Please give a brief background on yourself and your career.
After moving to the east coast for Wellesley, I ping-ponged back and forth between New York and Boston for ten years before settling back in the Bay Area where I grew up.
Like a typical econ major, after graduating I high-tailed it to Wall Street! I spent three years at Goldman Sachs, then returned to Boston to attend Harvard Business School, and landed back in NYC to work at Tiffany & Co.
Now I’m back where I began in California, running a 35-person startup. It’s been an enlightening, sometimes frightening and very successful three and a half years for Relevant Mobile. We make mobile apps for restaurants that let customers pay, order online, and earn loyalty credit with their phones while gathering consumer data. We’re growing by the day. Itβs pretty awesome.
How has your career changed since you originally envisioned it at Wellesley? What other careers did you consider as a student?
I had no idea what I really wanted to do while still at Wellesley. I did have a vague notion that I wanted to work somewhere internationally and that I wanted to run a company someday. My metrics then were based on what I thought was ‘cool’ in the business world. My metrics are evolving now to be more based on what I find fulfilling.
While at Wellesley I did internships in non-profit and academia (MIT), but I am glad I ended up on the business track.
How has Wellesley contributed to your career?
I got my first job at Goldman Sachs because a Wellesley alum pulled me in. She coached and mentored me, and three years later also wrote my recommendation letter for business school. I am so thankful that she did that. Paying it forward, my second hire at Relevant was a Wellesley alum – she rocks.
Also, while I didn’t start my career living the motto “Non Ministrari sed Ministrare,” I think I’ll return to those Wellesley roots at some point.
What is a typical work day or work week like for you?
While running a small company, you wear a lot of hats. Much of my time is focused on our sales efforts as well as account management, but I still do a bit of everything. It’s pretty exciting to be at this stage of growth. This morning I woke up to the news that one of our newest investors is a pro tennis player (!!).
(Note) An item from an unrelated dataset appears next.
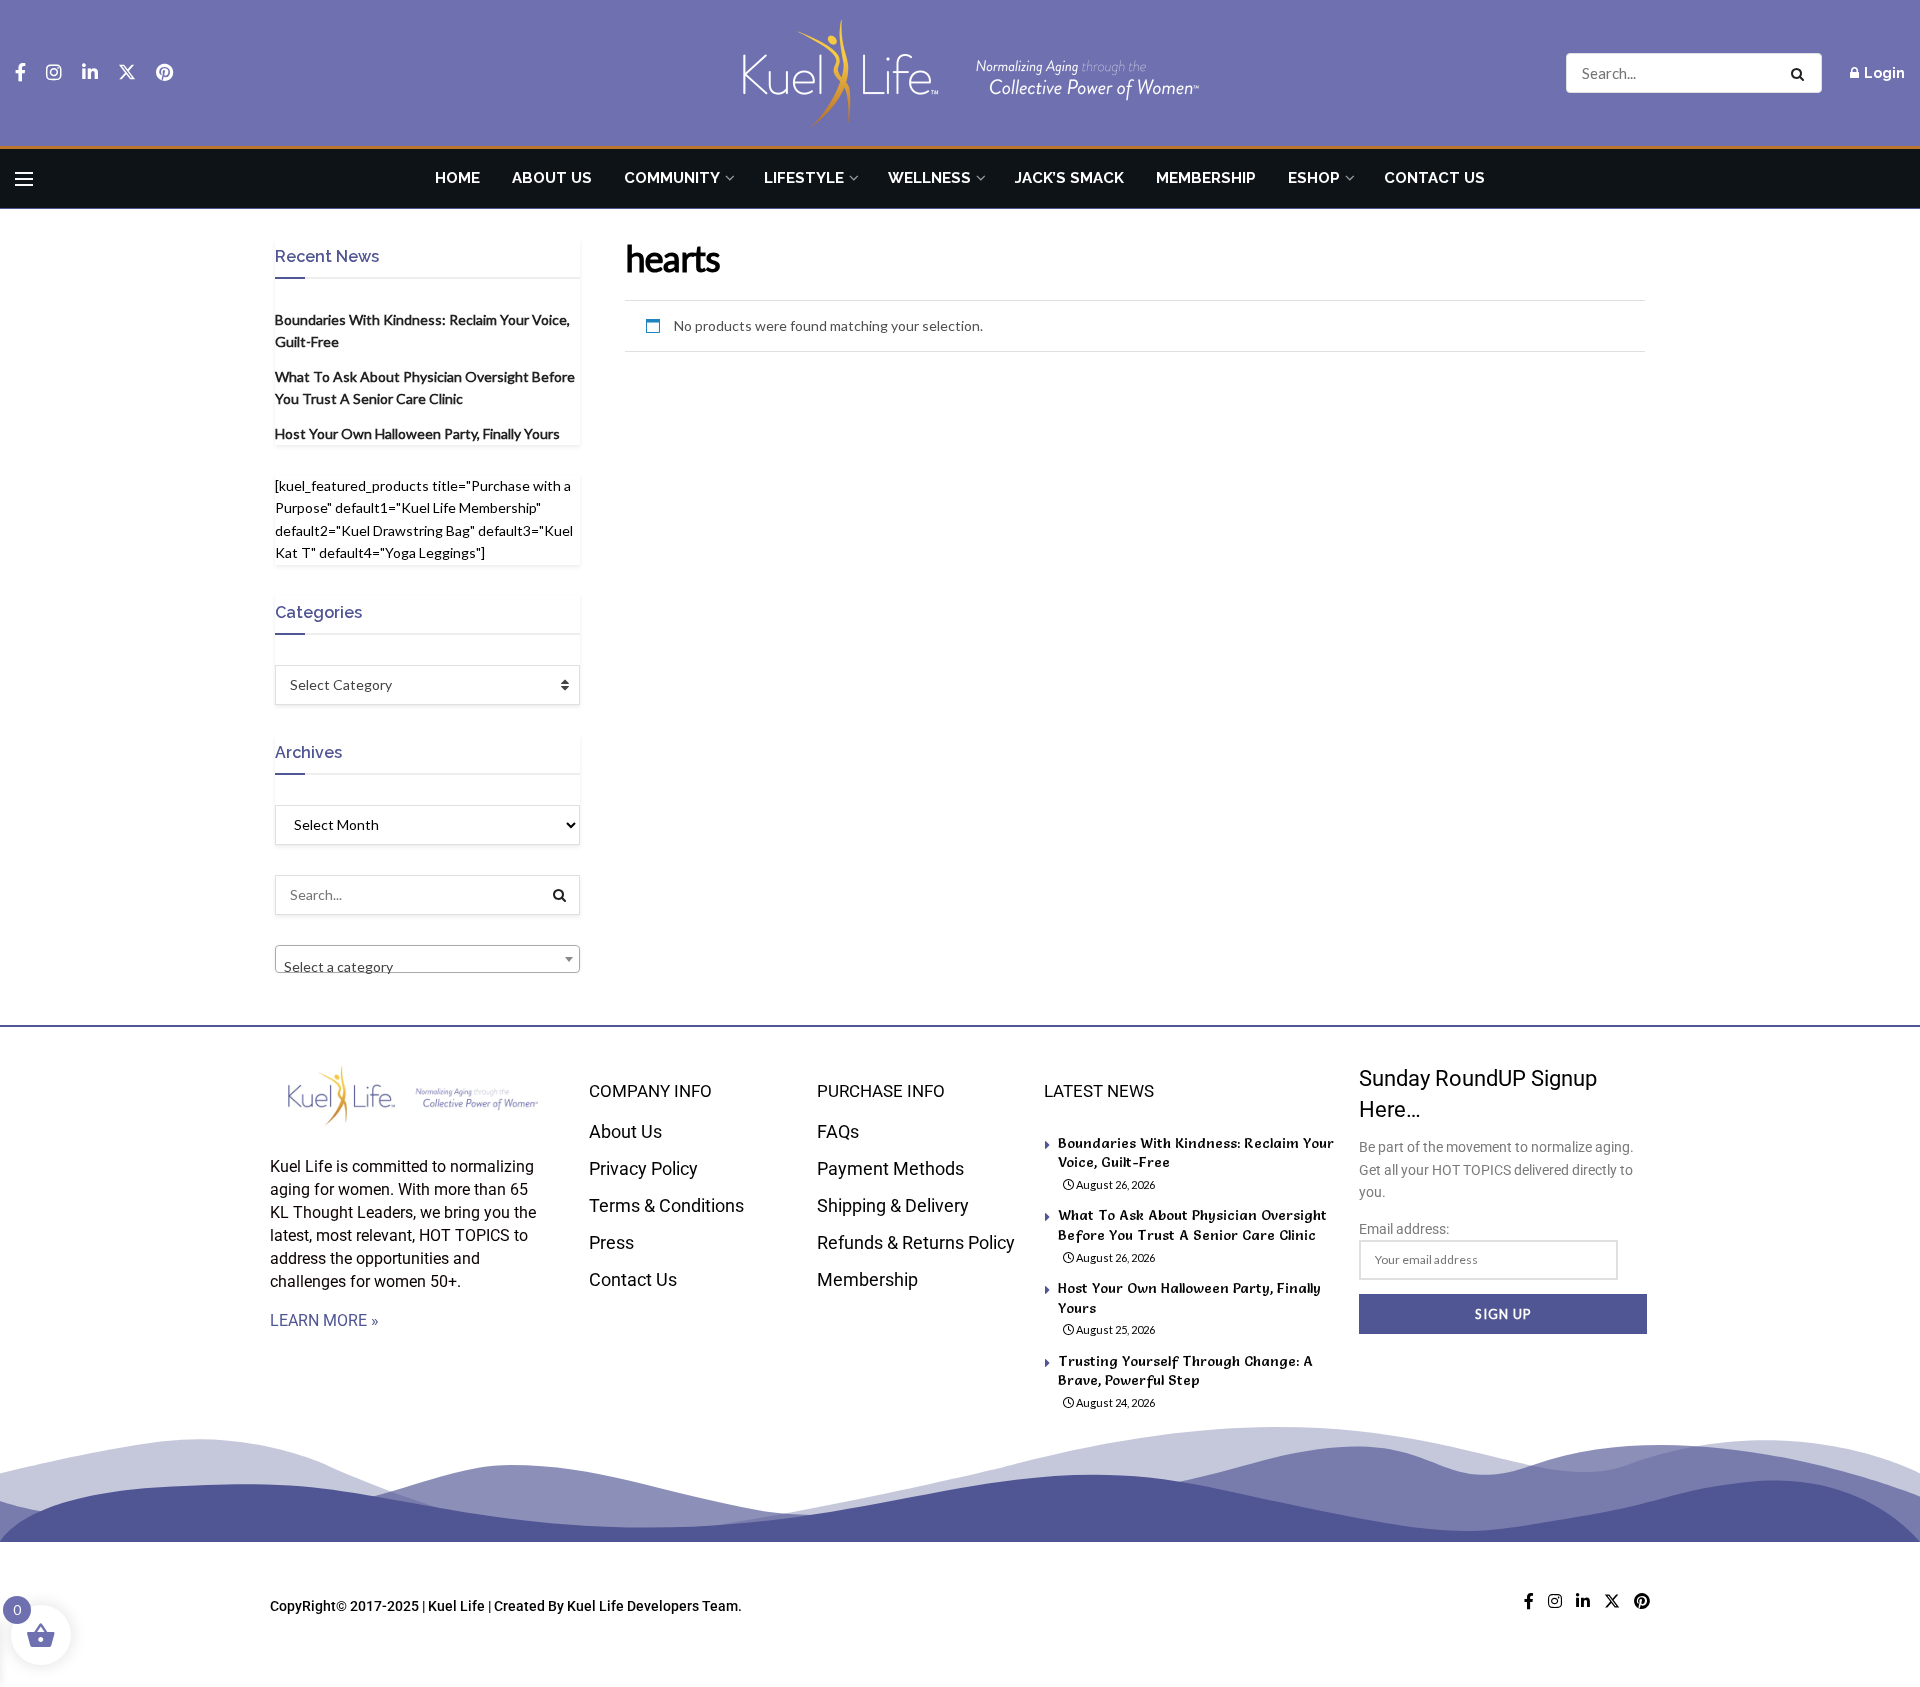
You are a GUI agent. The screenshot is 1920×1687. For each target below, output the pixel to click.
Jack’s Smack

Then I made a presentation for a large partner of ours which sells the most point-of-sales (cash registers) in the U.S., helped our sales team determine pricing for a potential new client, and ended the day by putting together a demo of a new app that we plan to publish to the App Store soon. Tonight I’ll plow through ~50 emails before going to bed.
What piece of advice would you offer students looking to get into your area of interest and expertise?
Have tenacity. Listen to the market and abandon your original idea if you need to. I believe those things set successful entrepreneurs apart from the pack.
What do you wish you had known as a student?
I spent a lot of time trying to figure out what my path should be. I wanted to know: “What is that one thing that I am meant to do and that I will love?”
I wish I knew that there was no ‘one thing’. I wish I knew that all the thinking in the world wouldn’t help me get to the answer (and that the answer would change every couple of years anyway). I would just had to live it and figure it out on the way.
Advice to my younger self: Take the job that gives you a lot of experience. Work somewhere where you try a bunch of different things so you can learn what you excel in and what makes you feel excited when you do it. Maybe it’s communicating with people (ding ding, this is what it will be!), maybe it’s performing analytics, or perhaps you’ll just feel incredible satisfaction from editing something well. Take note, and incorporate that in your next job choice. Keep exploring and eventually you’ll be spending a lot of your time doing what you are good at and what you enjoy. That’s when you’ll have arrived at what you were looking for.
If you could come back and take one class at Wellesley what would it be?
More advanced Art History classes. The learnings from 101 have served me over and over again- I still have the textbooks!